Fresh record highs for the Nasdaq and S&P 500 helped lift the market’s overall mood on Wednesday, said Connor Campbell, a financial analyst at trading platform SpreadEx.

The FTSE 100 and the IBEX 35 both ended the day up 0.6%, the DAX and the CAC 40 rose 0.7%, and the FTSE MIB rose 0.9%.

Wednesday had little in the calendar for data and earnings across Europe. UK inflation, one of the few notable announcements, delivered a surprise rise to 1%.

Connor Beakey, an economist at Allied Irish Banks, said the record highs for US markets reflected “the unprecedented levels of fiscal and monetary stimulus.”
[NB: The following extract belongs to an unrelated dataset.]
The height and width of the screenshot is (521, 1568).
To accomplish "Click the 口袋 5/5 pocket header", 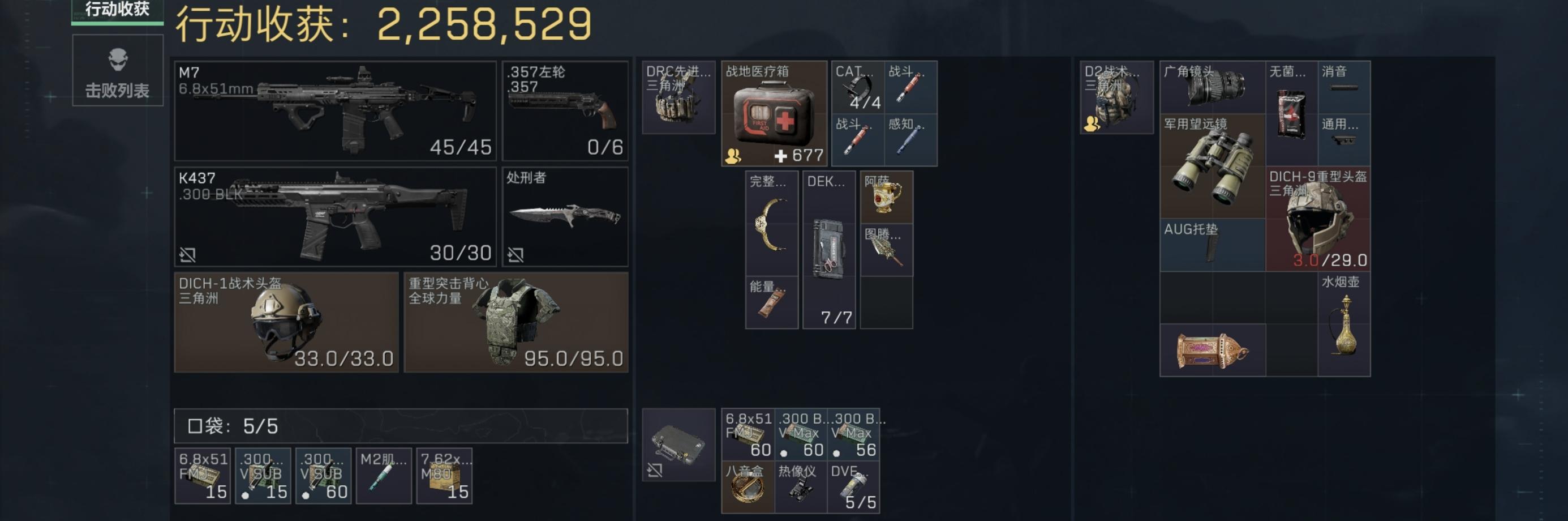I will coord(401,426).
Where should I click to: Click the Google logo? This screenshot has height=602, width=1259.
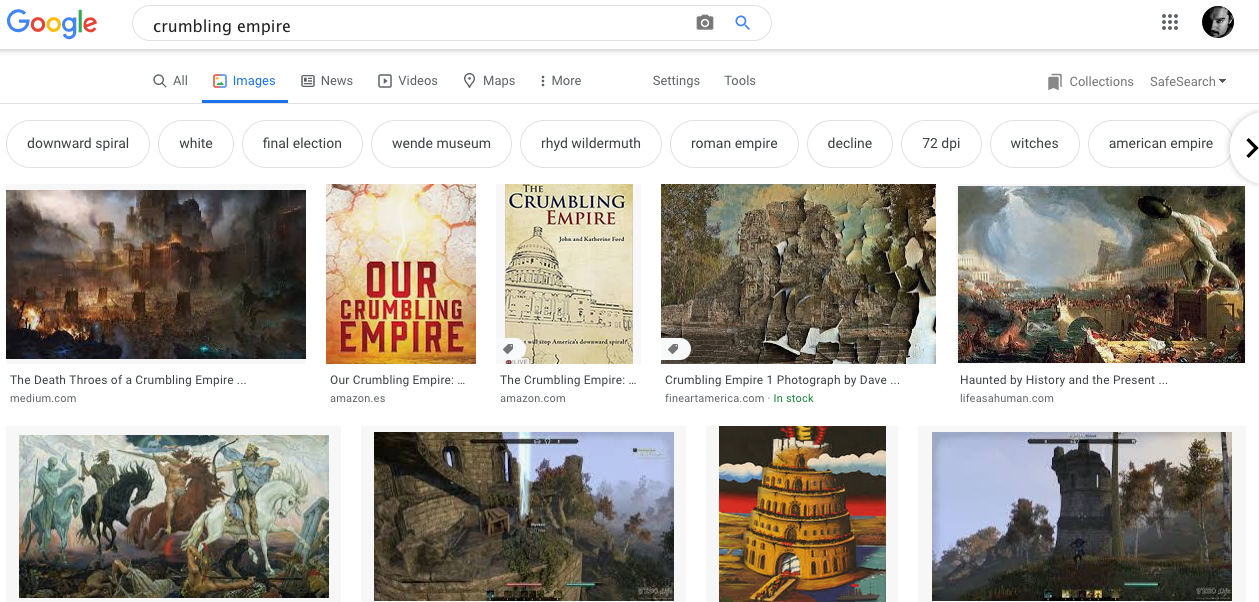click(x=52, y=24)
US stocks were also boosted by a continued slump in the dollar, which has driven investors out of cash and into equities. The US dollar index has fallen for five days in a row, hitting its lowest level since April 2018.

Chinese equities had slumped overnight. The Hong Kong Hang Seng fell 0.9%, the Shanghai Composite dropped 1.2%, and the Shenzen Component lost 2%.

Jim Reid, a senior strategist at Deutsche Bank, said continued tensions between the US and China over trade were to blame.

The US administration said that it wants university endowments to divest Chinese holdings, saying it would be ‘prudent’ to get ahead of potentially more onerous measures on holding the shares including a wholesale de-listing of PRC firms from US exchanges, Reid wrote in a morning note to clients.

The State Department letter also warned universities of China’s growing influence on campuses and said the US is accelerating investigations of what it called ‘illicit PRC funding of research, intellectual property theft and the recruitment of talent’, he wrote.

Elsewhere in Asia, Japan’s Nikkei rose 0.2% and Australia’s ASX 200 rose 0.7% overnight.